He didn't like that at all. “What is the meaning of this?” he said.

“I want to look at your cock,” I said.

He almost blushed and shot another look of appeal at Speke, who must have played the only friend role with them.

“Drop them,” Speke said.

The taller man did blush this time and dropped his shorts. They were blue-and-white striped ones, but a lot of men wore those. I looked at his penis. He wasn't circumsized and it lay there shriveled from cold and fear and embarrassment. I went down on one knee to get a better look at it and he jumped. I rose and stared at the man. “You remember me, don't you?” I said. “You remember how I got to watch you rape my wife and then shoot her one Saturday night?”

He was a good liar, but not good enough. There was a twitch in his left eyelid when I mentioned Saturday because it hadn't been Saturday. It had been Friday. It was only a twitch, “I don't know you,” he said. “I have never seen you before.”

I turned to Carmingler and Speke. “Are you through with them both?” I said.

Carmingler said, “We are,” and turned to Speke who shrugged.

“May I use one of those pistols?”

Speke nodded and one of the guards handed me his. It was a .38 Smith and Wesson, I noticed. I turned back to the pair and pointed the gun at the smaller one. “You remember me, don't you?” I said.

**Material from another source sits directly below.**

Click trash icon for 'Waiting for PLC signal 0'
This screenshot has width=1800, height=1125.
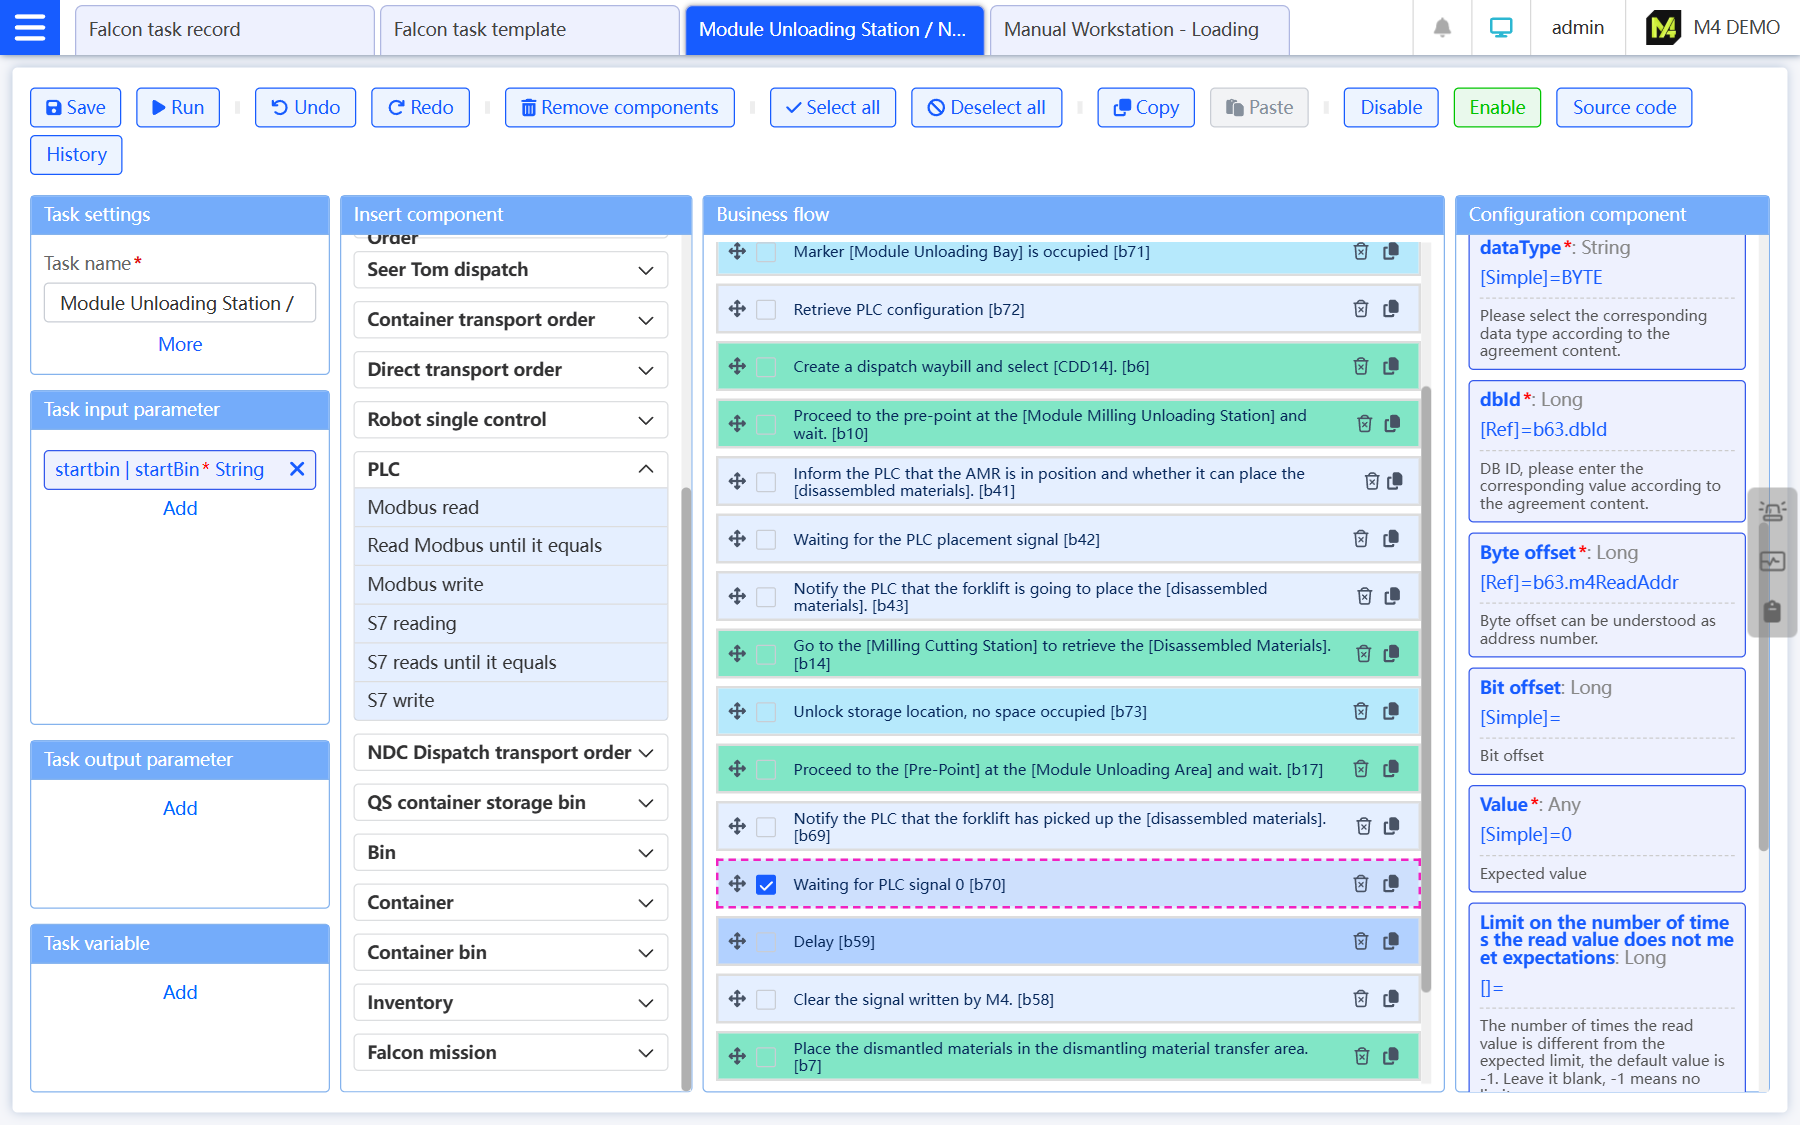pyautogui.click(x=1360, y=884)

“No,” he said and locked his blue eyes with mine.

“I remember your friend there because of the blue spot on the end of his cock.”

The taller one jerked his head forward to look for the blue spot. “There isn't any,” he said.

“You got it cured after all.”

“I didn't have—” He stopped then.

“I'm going to kill you both, you know,” I said.

The taller one must have believed me. He swallowed and began to work his lips around. I knew what he was doing, so I waited. When he had enough saliva he spat at me and it landed on the lapel of my topcoat. He was snarling now. “She was rotten sex!” He yelled it in German. Then he switched to English and screamed it. “She was a lousy fuck!”

I almost killed him then. I tried to. I remember that my finger was beginning to pull at the trigger and the scene came back of him sprawled across Beverly, his pants and shorts down to his ankles, as he grunted and lunged. I recalled her face and how she looked and what had happened to her eyes. I tried to kill him then, but instead I turned and said, “Ah, shit,” and shoved the gun at Speke and hurried for the stairs before any of them could see my face.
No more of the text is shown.